Emerging Bladder Cancer Treatments Highlighted at ASCO GU 2022
The latest bladder cancer clinical trials pivot away from two current treatments: cisplatin-based chemotherapy and cecectomy (removal of the bladder). This means you may soon have alternatives to both. However, enrolling in these trials can at times prove difficult.
Following the 2022 Genitourinary Cancers Symposium hosted by the American Society of Clinical Oncology (ASCO GU), Patient Power spoke to Tracy Rose, MD, assistant professor of medical oncology at the University of North Carolina at Chapel Hill, about the landscape of emerging treatments for bladder cancer, especially those who are ineligible for chemotherapies.
Clinical Trial Response Rates Rival Cisplatin-Based Chemo
The median age of Americans diagnosed with bladder cancer is 73, according to the National Cancer Institute. This has long posed a challenge for physicians because mature patients may have underlying medical problems that make them too frail or unable to tolerate standard care for bladder cancer, such as chemotherapy.
Several ongoing clinical trials have been looking at ways to treat bladder cancer without cisplatin-based chemotherapies. Several presented at ASCO GU are in the mid to late stages, with a number of them showing potential for becoming possible first-line treatment options. "We're seeing pathologic response rates that rival cisplatin-based chemotherapy, which is really a good sign,” Dr. Rose said.

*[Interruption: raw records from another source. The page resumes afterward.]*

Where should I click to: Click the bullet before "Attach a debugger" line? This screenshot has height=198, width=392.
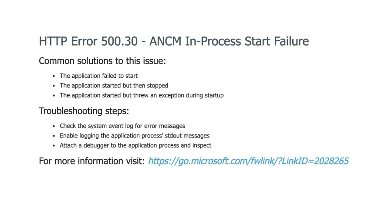[54, 146]
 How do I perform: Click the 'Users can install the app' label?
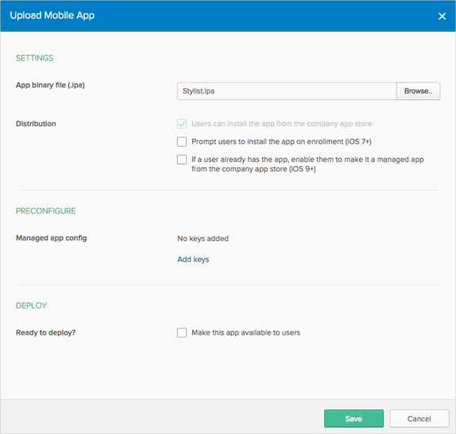pos(281,124)
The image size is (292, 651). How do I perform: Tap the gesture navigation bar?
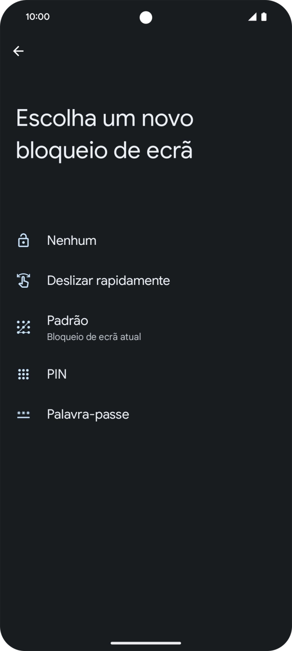(146, 643)
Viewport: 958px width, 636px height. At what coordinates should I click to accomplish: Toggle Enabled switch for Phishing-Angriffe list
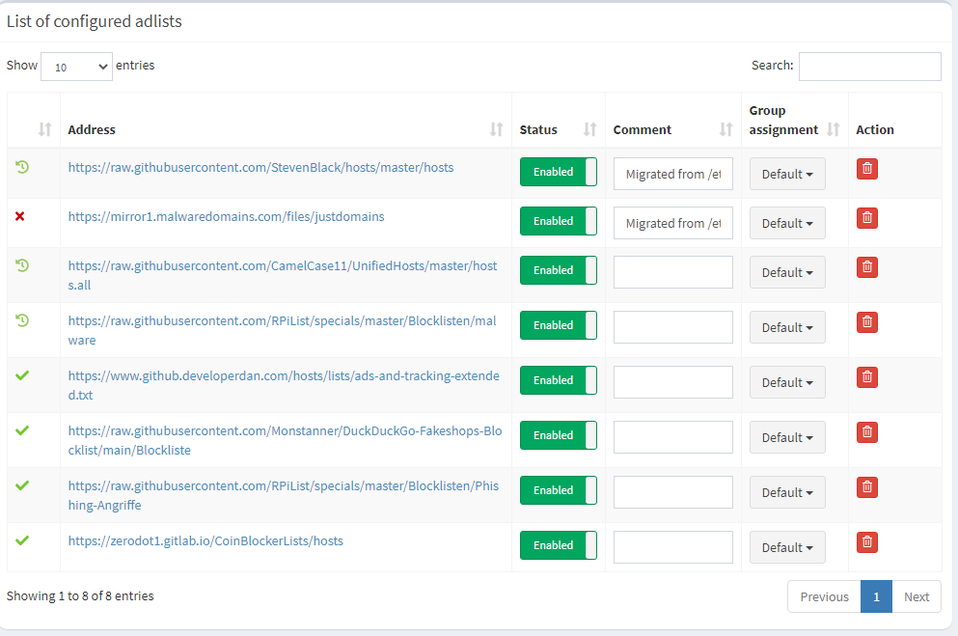tap(559, 490)
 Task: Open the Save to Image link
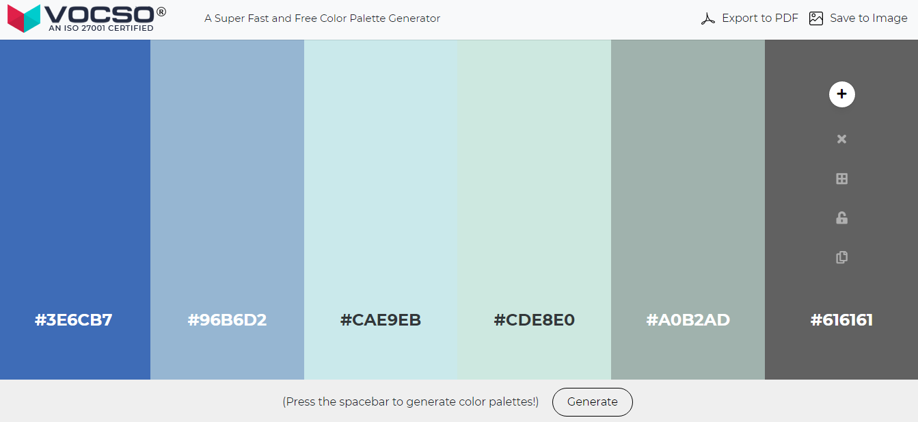click(x=867, y=18)
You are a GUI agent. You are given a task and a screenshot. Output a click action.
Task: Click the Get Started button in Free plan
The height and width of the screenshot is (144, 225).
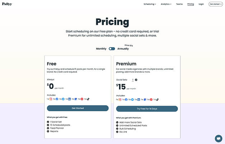(78, 108)
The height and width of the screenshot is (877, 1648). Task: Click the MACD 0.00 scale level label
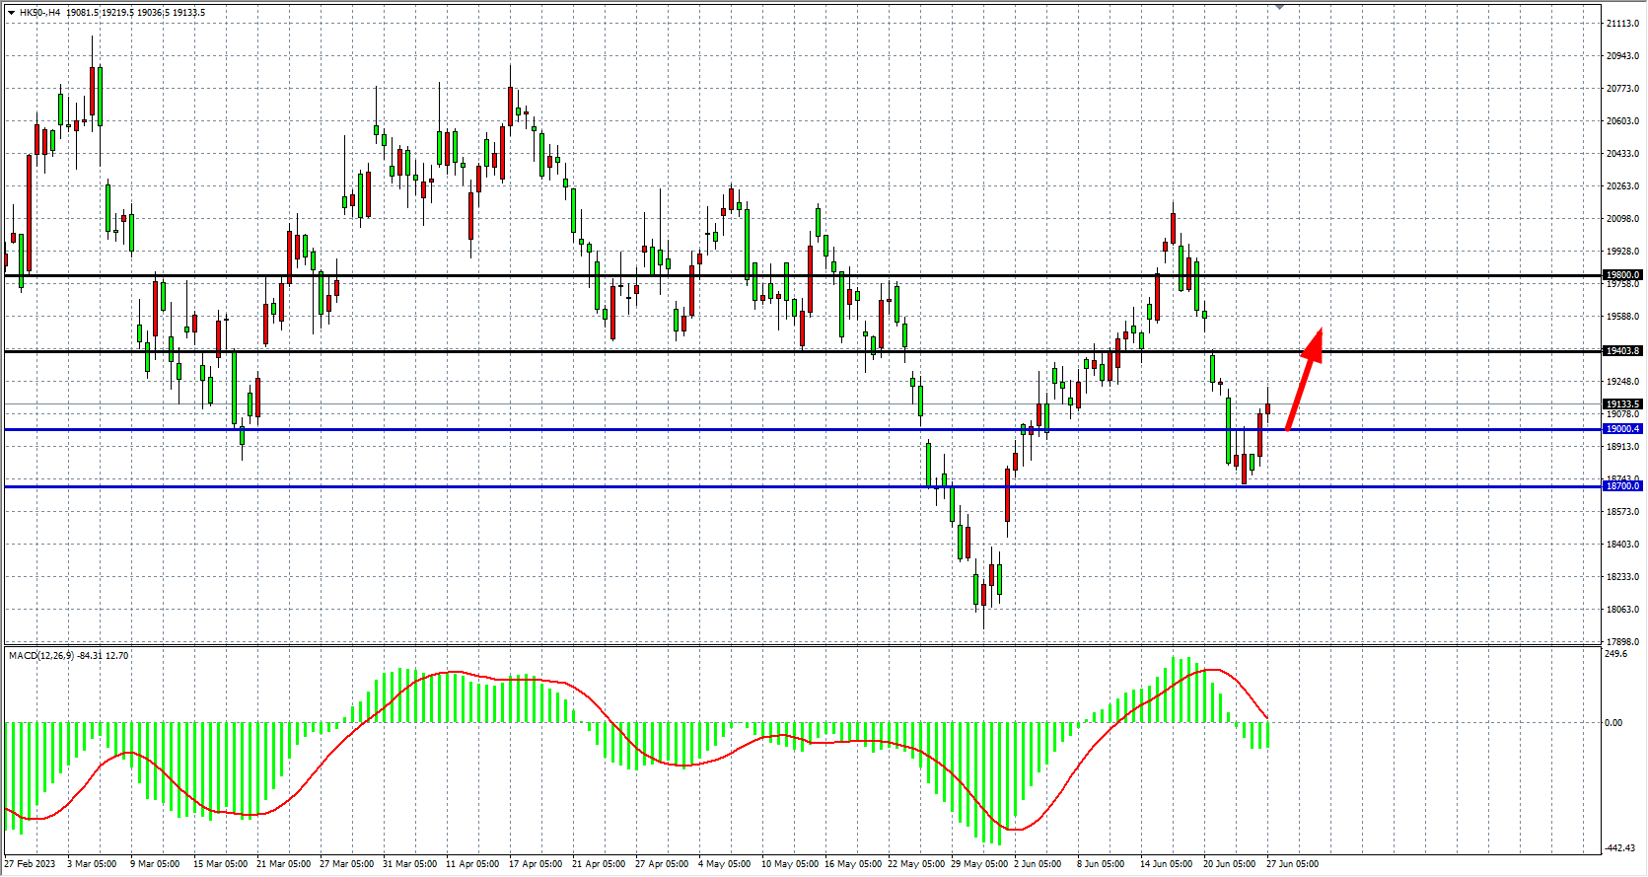point(1613,723)
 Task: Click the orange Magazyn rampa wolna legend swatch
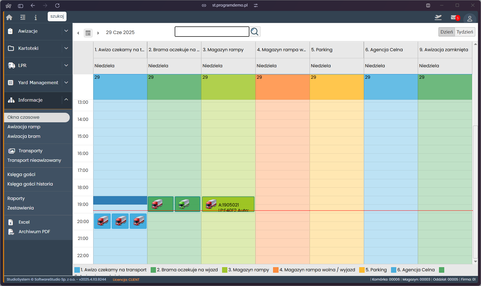[x=276, y=270]
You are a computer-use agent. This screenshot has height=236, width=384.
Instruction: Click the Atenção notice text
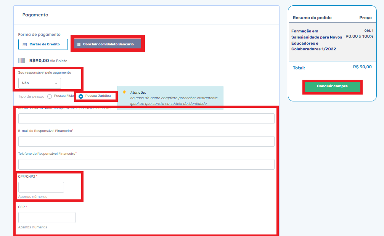pos(174,98)
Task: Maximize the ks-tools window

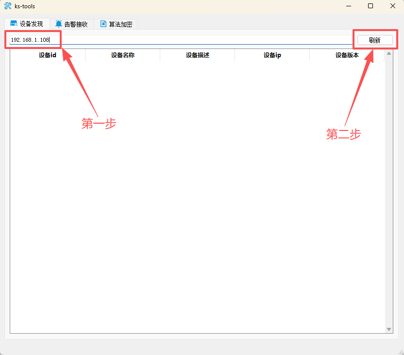Action: [370, 6]
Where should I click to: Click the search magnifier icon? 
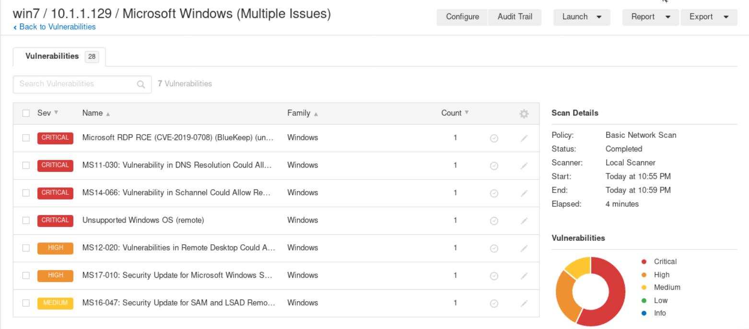[141, 84]
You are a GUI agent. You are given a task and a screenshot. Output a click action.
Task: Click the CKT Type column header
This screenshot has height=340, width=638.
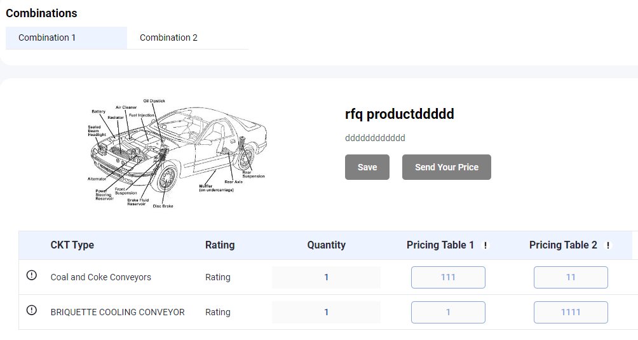(72, 245)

Certain Treatments Focus on Bladder Preservation
Another key takeaway on the landscape of recent bladder cancer trials has focused on bladder preservation. For patients who are diagnosed with bladder cancer, whether they are able to keep their bladders intact is a frequent question they have for their care teams. Certain treatments require a cecectomy, which is the partial or complete surgical removal of the bladder following initial treatment.
Researchers and physicians are still trying to figure out which patients are likely to respond to other forms of treatments that do not require a cecectomy after their initial treatment, Dr. Rose said. “If we can figure out who these people are who are going to have the great responses, and then eventually avoid surgery, that's really the home run,” she said.
That being said, clinical trials examining who may be a good fit for non-surgical treatments have so far been small in number. We may need to wait until larger randomized trials come out to shed more light on who these patients are.
“I think it's both clinically proving a benefit and then also doing the biomarker analysis from large cohorts of patients before and after treatment that, hopefully, we will get there."
Dr. Rose points to promising trials around the country that combine therapies, as well as others that address bladder preservation. At any given time, there's a lot of selection available for patients to enroll in, she said.
"I would hope all new patient consultations would have clinical trials discussed as options because I think that's really how we move the field forward. It also gives patients opportunities to get the most innovative treatments we have,” Dr. Rose said.
Keeping Side Effect Profiles in Mind
Each treatment and clinical trial option has a unique side effect profile. In some ways, we're lucky that a lot of the therapies have specific side effect profiles that don't overlap, Dr. Rose said. From a patient perspective, considering what medical problems you have may help influence which treatment is right for you, she added.
Still, it becomes challenging for patients with many medical problems who may not be eligible for clinical trials. "That’s a big area of unmet need that, as a field, we need to be more inclusive about what patients are able to enroll on trials,” Dr. Rose said. “But there is still a lot of opportunity.